● **Aufgaben**
A) Prüfe anhand des Textes über die Karrenseilbahn-Havarie, ob die Aussagen (i) „In der talseitigen Kabine befanden sich Passagiere“, (ii) „Die Evakuierung der Passagiere dauerte sechs Stunden“ und (iii) „Ein Windstoß führte zur Entgleisung eines Tragseils und des Zugseils“ zutreffen. Antworte jeweils mit Ja oder Nein und zitiere die entscheidende Stelle wörtlich.
B) Schreibe aus den Einträgen die Zeilen von der Zeile mit „The width and height of the screenshot is (272, 255).“ bis zum Ende der Einträge unverändert ab und lass dabei die Bilder weg.

● **Textblock**
=-=-=

Ein Husarenstück der Rettungskräfte

Karrenseilbahn-Havarie: So dramatisch liefen die Stunden der Bergung der Passagiere ab. Ortsstellenleiter Klaus Drexel war dabei.
Darum geht’s:
- Sturm löste Notsituation bei Karrenseilbahn aus
- 19 Personen und ein Hund in Gondel gefangen
- Rettungskräfte evakuierten Passagiere erfolgreich in sechs Stunden
Dornbirn
„Dieser Einsatz war voller Herausforderungen und Hürden, wie sie ihn die Rettungskräfte selten erlebt hatten“, sagt Klaus Drexel, Ortsstellenleiter der Bergrettung Dornbirn. Eine Notsituation bei der Karrenseilbahn hielt am Montag ganz Vorarlberg in Atem. Bis in die Abendstunden. Drexel war bei der Bergeaktion, die an Dramatik kaum zu überbieten war, mit dabei. Ein starker Windstoß hatte zur Entgleisung eines der beiden Tragseile sowie des Zugseils der Karrenseilbahn geführt. Beide Gondeln wurden sofort angehalten. Während die talseitige Kabine leer war, befanden sich in der bergseitigen Gondel 19 Personen und ein Hund.

=-=-=

(Zeigedaten zu Screenshots und Dokumenten)
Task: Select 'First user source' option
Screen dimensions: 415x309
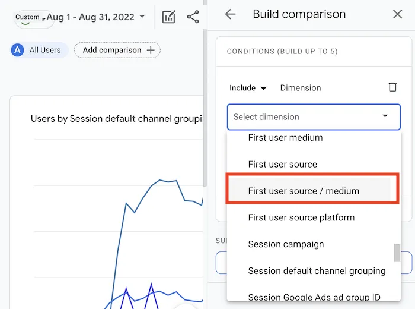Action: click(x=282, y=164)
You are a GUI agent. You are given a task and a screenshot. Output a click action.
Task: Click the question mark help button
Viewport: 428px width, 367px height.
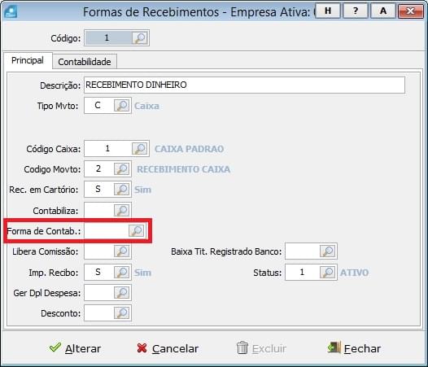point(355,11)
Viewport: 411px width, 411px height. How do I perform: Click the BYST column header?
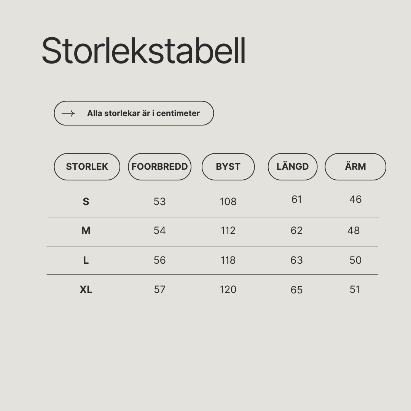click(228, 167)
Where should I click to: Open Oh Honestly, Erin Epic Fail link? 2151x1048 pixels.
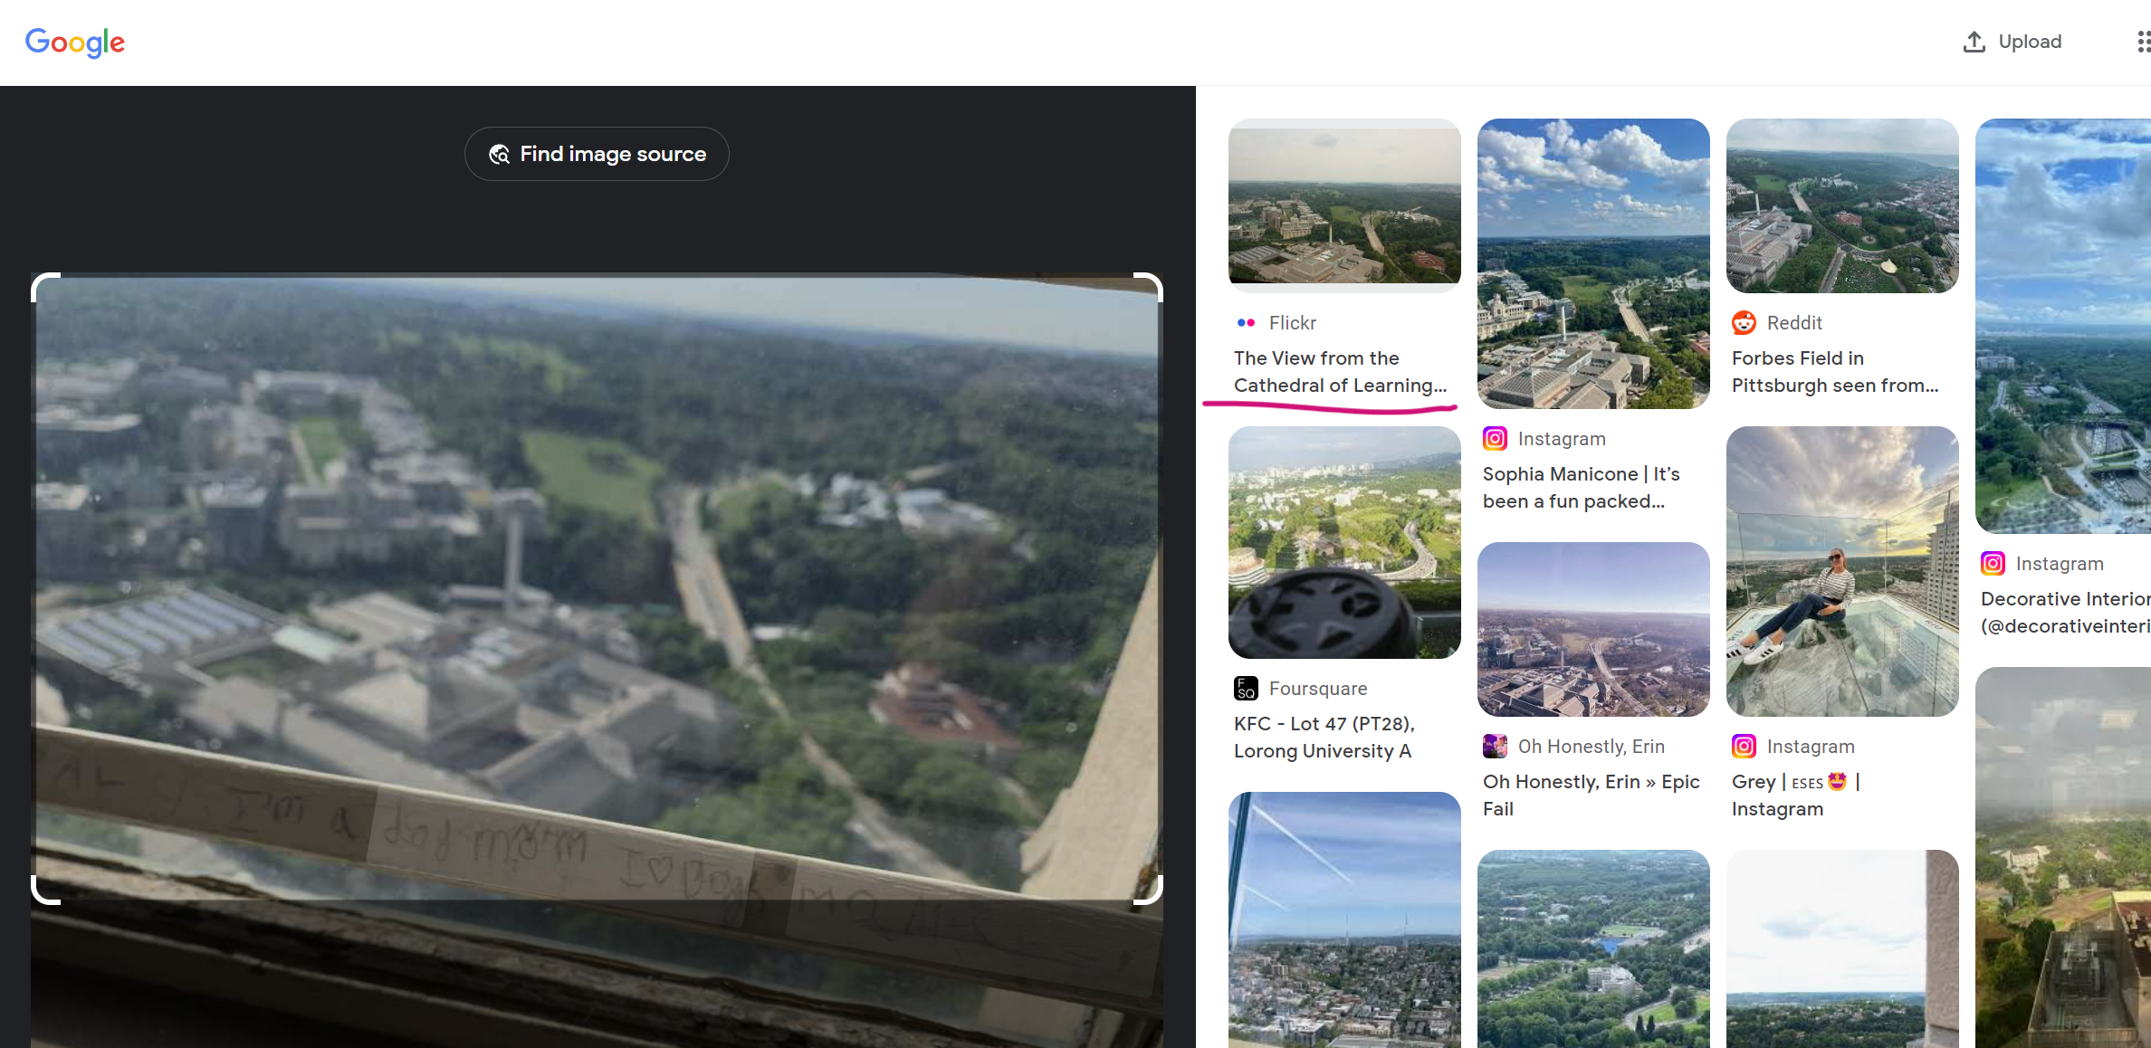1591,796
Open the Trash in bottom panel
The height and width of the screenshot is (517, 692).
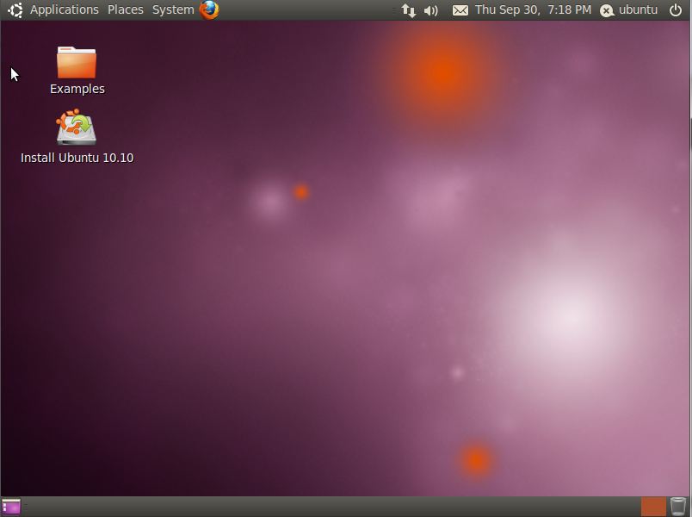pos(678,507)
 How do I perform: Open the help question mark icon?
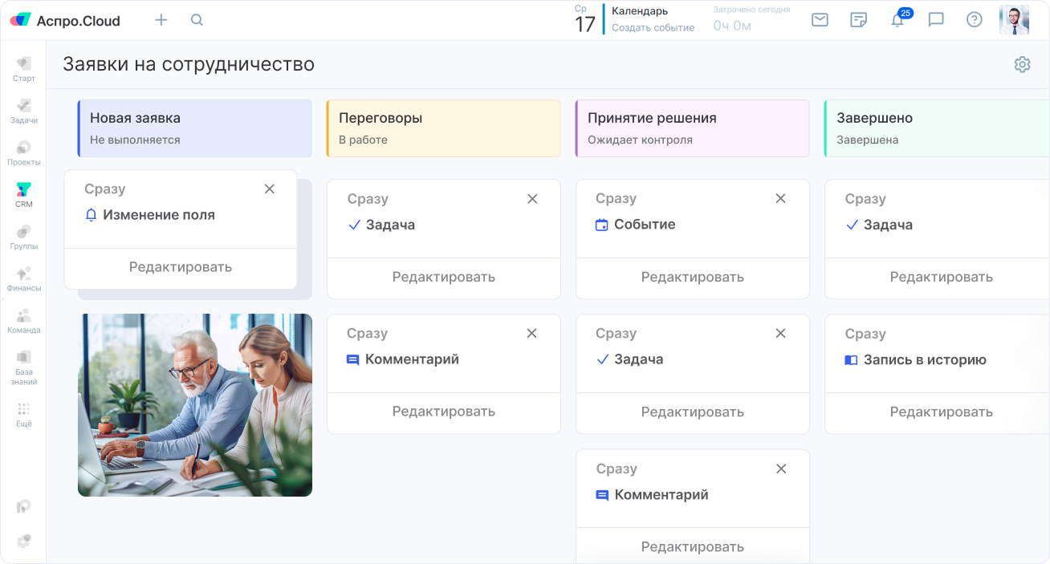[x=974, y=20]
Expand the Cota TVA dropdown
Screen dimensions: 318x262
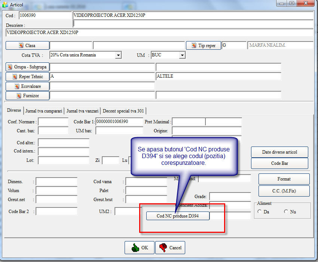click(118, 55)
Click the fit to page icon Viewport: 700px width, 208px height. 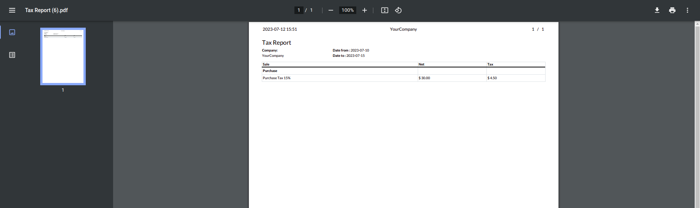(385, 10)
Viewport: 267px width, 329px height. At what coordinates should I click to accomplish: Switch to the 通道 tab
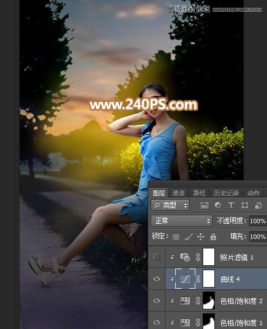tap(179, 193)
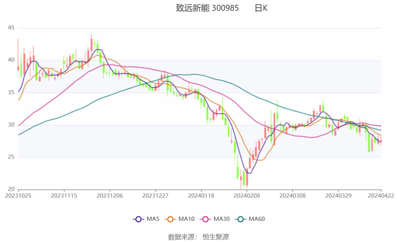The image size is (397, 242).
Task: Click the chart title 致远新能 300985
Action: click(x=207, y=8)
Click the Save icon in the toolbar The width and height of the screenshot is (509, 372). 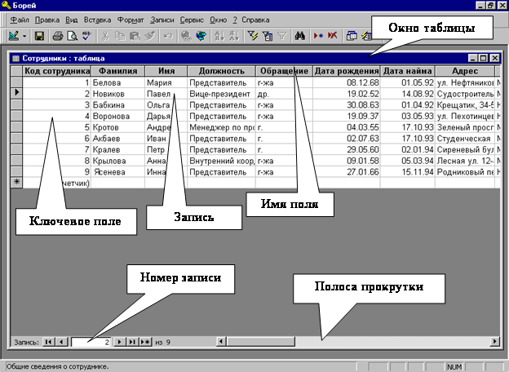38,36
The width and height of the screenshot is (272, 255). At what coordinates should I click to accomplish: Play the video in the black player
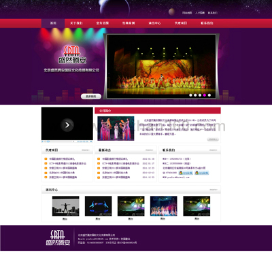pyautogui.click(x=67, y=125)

=-=-=

● **Lösungen**
A)
(i) Nein: „Während die talseitige Kabine leer war“
(ii) Ja: „Rettungskräfte evakuierten Passagiere erfolgreich in sechs Stunden“
(iii) Ja: „Ein starker Windstoß hatte zur Entgleisung eines der beiden Tragseile sowie des Zugseils der Karrenseilbahn geführt.“

B)
The width and height of the screenshot is (272, 255). At what coordinates should I click to accomplish: Play the video in the black player
pyautogui.click(x=67, y=125)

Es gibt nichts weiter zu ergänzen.